Noch strengere Brechungen, konsequent flach rechtsschräg abknickende und eingerollte Oberlängen und eine fette Strichstärke kennzeichnen die Gemeinen auf den prunkvollen Grabplatten des Grafen Kraft von Hohenlohe und seiner Frau Pfalzgräfin Sophia von 1641 (nrr. 857, 859). Das gesamte Schriftbild wird hier allerdings dominiert von den im Kontrast zu den spröden Gemeinen überbordend verzierten, bis zur Unkenntlichkeit in Schwellzüge und Zierschleifen aufgelösten Versalien, die in noch größeren und noch aufwendiger ausgeschmückten Initialen sogar noch eine Steigerung erfahren. Ausufernde und vielfach verschlungene Rankenlinien dienen als Zeilenfüller und runden das barocke Gesamtbild ab, das deutlich den Einfluß zeitgenössischer Schreibmeisterbücher und ‑ blätter verrät. Sehr viel einfacher gehalten sind die Versalien auf zwei Waldenburger Grabplatten von 1645 und 1646 (nrr. 871, 875). Die Bögen der im Mittellängenbereich gedrungenen, fetten Gemeinen sind in ihrer linken Hälfte in einen nur unmerklich geschwungenen Schwellzug umgestaltet. Die einzige Glocke im Kreisgebiet, die vermutlich eine Frakturinschrift trug und die 1650 gegossen worden ist (nr. 891 †), ist nicht erhalten.

[Druckseite 81]

Die einzige gravierte Frakturinschrift schließlich ist ein 1581 gefertigtes Augsburger Importstück (nr. 403). Die von Georg Höllthaler gravierten Verse auf dem Hermersberger Willkomm weisen eine breit proportionierte Fraktur auf, bei der die Senkrechten von den ausgerundeten und geschwungenen Linien weitgehend verdrängt sind.

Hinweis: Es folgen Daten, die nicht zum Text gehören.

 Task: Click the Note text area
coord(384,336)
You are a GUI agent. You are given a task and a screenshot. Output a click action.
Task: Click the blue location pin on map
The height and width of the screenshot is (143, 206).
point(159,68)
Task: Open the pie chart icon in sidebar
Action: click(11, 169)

5.6. Humanistische Minuskel

Im Hohenlohekreis tritt die Humanistische Minuskel in inschriftlicher Verwendung bereits 1521, und damit im Vergleich mit den bislang epigraphisch erschlossenen Regionen der weiteren Umgebung ungewöhnlich früh auf. Die Schrift auf der Grabplatte des Philipp von Berlichingen in Niedernhall (nr. 209) wirkt etwas steif und ungelenk, da sie völlig in ein Zweilinienschema gezwängt ist. Besonders auffällig ist dadurch das runde g, das mit seinem großen halbrunden Unterbogen auf der Grundlinie steht. Alle Schäfte enden stumpf auf der Grundlinie. Ungewöhnlich sind die Zwitterform zwischen ein- und zweistöckigem a, das h mit gegensförmig geschwungenem Bogen sowie spitzovales o. Mitunter werden Kapitalisversalien auch im Innern und am Ende der Wörter verwendet.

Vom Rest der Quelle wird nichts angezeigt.